Only lines with the string "search" should be returned from the data below.
━━ Data listing
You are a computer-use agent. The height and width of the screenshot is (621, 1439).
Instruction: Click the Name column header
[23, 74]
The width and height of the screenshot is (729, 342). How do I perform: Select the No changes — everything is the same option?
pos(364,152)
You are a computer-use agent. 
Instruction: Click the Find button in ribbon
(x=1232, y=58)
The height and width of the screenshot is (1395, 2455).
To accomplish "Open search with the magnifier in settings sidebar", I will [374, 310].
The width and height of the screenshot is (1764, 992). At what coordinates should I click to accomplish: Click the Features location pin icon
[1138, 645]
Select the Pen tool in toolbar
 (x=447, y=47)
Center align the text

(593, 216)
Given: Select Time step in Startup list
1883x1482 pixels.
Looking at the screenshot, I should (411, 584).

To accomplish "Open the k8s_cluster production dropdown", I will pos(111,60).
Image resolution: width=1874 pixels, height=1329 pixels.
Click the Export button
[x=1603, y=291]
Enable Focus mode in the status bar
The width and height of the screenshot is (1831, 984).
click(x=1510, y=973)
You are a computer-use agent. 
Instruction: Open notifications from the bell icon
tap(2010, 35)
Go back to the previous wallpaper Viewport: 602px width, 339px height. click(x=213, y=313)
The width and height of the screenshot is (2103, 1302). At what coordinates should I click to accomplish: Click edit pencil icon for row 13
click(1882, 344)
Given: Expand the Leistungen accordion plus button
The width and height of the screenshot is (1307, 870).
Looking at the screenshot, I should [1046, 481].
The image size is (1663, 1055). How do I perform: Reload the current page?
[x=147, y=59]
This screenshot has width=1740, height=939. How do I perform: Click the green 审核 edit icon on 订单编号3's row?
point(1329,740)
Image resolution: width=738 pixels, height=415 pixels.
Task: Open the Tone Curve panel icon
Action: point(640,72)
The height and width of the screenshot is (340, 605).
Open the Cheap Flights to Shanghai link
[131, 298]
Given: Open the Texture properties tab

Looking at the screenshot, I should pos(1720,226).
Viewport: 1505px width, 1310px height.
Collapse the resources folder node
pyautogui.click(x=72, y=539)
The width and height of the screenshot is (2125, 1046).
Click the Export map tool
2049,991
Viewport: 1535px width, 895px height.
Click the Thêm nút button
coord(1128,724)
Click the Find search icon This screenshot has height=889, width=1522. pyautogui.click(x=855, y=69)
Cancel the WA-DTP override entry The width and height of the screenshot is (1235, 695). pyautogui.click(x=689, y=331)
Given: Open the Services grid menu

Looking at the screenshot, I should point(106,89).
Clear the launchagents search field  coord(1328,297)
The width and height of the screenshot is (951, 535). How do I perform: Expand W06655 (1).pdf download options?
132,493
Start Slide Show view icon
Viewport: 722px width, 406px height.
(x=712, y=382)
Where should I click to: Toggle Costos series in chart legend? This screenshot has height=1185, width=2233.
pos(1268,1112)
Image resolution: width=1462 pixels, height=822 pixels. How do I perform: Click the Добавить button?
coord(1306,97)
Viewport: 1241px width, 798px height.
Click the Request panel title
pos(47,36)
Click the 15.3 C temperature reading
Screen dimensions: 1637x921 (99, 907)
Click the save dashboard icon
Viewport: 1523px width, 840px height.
━━━━
» **Task output**:
To accomplish "Open search with the magnifier in settings sidebar", I will [374, 310].
Click the Find search icon This screenshot has height=889, width=1522. pyautogui.click(x=855, y=69)
Clear the launchagents search field  coord(1328,297)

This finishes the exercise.